Friday, August 18, 2017

Implementing Hydrogen - the Last Hurdle

One by one, over the past 50 years, we have faced and overcome the many tough challenges facing the widespread implementation of hydrogen as a fuel for transportation.

Having been privileged to be on the ground floor of this amazing hydrogen energy evolution, I feel I have been able to impact some important milestones in bringing hydrogen fuel to everyday people everywhere. Beginning with proving the concept that passenger cars could run on hydrogen, we’ve taken on and solved seemingly insurmountable  obstacles — safe hydrogen storage (metal hydride technology), a ready fuel supply (various reformation processes),  acceptable operating costs (the high-efficiency fuel cell) — and now, the last frontier, distribution.

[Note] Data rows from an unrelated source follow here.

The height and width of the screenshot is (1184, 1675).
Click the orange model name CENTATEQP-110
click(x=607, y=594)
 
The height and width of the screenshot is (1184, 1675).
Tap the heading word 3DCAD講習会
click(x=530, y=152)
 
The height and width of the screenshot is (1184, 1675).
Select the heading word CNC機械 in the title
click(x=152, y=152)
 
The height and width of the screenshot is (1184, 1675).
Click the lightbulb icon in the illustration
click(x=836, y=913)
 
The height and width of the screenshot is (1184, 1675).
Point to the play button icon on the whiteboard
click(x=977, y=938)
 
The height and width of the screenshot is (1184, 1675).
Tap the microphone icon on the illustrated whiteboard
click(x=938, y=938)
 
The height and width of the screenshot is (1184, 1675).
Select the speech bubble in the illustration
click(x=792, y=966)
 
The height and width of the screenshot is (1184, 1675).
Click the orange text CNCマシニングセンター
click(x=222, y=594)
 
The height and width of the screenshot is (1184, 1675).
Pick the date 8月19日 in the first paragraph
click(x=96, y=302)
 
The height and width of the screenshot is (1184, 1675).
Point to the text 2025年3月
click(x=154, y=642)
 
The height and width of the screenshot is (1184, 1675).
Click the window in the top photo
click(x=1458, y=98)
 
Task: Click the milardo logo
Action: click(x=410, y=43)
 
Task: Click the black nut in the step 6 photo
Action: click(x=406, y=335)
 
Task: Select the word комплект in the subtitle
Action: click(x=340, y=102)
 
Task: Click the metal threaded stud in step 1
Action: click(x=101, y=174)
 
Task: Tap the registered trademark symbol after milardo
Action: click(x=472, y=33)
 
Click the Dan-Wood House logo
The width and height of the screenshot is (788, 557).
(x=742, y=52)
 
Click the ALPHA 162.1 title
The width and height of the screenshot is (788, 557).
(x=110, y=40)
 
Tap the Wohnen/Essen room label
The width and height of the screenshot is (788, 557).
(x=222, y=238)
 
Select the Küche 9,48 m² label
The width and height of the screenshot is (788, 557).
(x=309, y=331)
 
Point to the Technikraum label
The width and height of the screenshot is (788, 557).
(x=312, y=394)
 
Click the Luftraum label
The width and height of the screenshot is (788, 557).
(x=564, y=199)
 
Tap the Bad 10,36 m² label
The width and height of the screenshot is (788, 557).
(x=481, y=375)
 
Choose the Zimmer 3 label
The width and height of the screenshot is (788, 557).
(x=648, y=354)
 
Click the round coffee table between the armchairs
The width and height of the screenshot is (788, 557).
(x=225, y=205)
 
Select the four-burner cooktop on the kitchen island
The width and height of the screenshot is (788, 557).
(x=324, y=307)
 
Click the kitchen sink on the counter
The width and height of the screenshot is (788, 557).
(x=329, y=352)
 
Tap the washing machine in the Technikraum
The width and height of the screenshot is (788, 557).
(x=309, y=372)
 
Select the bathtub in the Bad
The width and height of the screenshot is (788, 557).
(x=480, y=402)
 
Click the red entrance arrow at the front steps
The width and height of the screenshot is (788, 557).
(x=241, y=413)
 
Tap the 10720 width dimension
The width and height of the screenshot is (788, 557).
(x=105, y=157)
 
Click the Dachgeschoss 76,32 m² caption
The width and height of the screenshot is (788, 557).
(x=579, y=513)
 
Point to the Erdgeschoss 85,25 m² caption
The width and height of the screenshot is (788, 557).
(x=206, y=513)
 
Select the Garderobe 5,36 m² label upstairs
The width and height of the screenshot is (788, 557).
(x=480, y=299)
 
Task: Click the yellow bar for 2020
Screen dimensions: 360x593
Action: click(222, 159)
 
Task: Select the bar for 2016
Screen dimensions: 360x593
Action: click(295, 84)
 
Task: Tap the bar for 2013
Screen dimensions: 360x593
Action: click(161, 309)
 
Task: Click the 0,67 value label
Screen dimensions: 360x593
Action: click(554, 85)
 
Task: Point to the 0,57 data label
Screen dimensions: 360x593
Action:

My favorite solution for distributing hydrogen at this point, and one that I am seriously looking at putting into commercialization, actually solves two problems — where do we get the hydrogen,  and how do we create an infrastructure to deliver it. 

What if we were to produce the hydrogen right there at the fueling station where we will be refueling the cars? We have the capability of making hydrogen out of water and any source of energy; we can use solar (although it is expensive); we can use wind; but we can also use hydrocarbon fuels. For example, we can use water and gasoline to make hydrogen, and we can do so at very high efficiency so that we end up with about as much hydrogen energy as we had gasoline energy.  

We can make a machine that could be installed behind a gasoline refueling station that would draw gasoline out of the station's underground fuel storage tanks similar to how a gasoline pump draws gasoline out of that tank to fuel cars. This machine would have a reaction system that would react gasoline with water, give off some CO2,  and produce hydrogen to refuel cars. 

All of a sudden all of our existing gas stations could also be producing hydrogen. We could do it practically overnight. This is a project I am very interested in.

Now, since the energy is coming from the gasoline, some may wonder what good have we done. We are still using gasoline. We are still giving off CO2. As it turns out, there is a big advantage to this approach, and it comes because of the efficiency we gain by using a hydrogen fuel cell. With our modern fuel cell technology, we can refuel a car’s 20-gallon gasoline tank with 10 gallons of hydrogen and go the same distance. The net effect is that the cost of the fuel would be cut in half. 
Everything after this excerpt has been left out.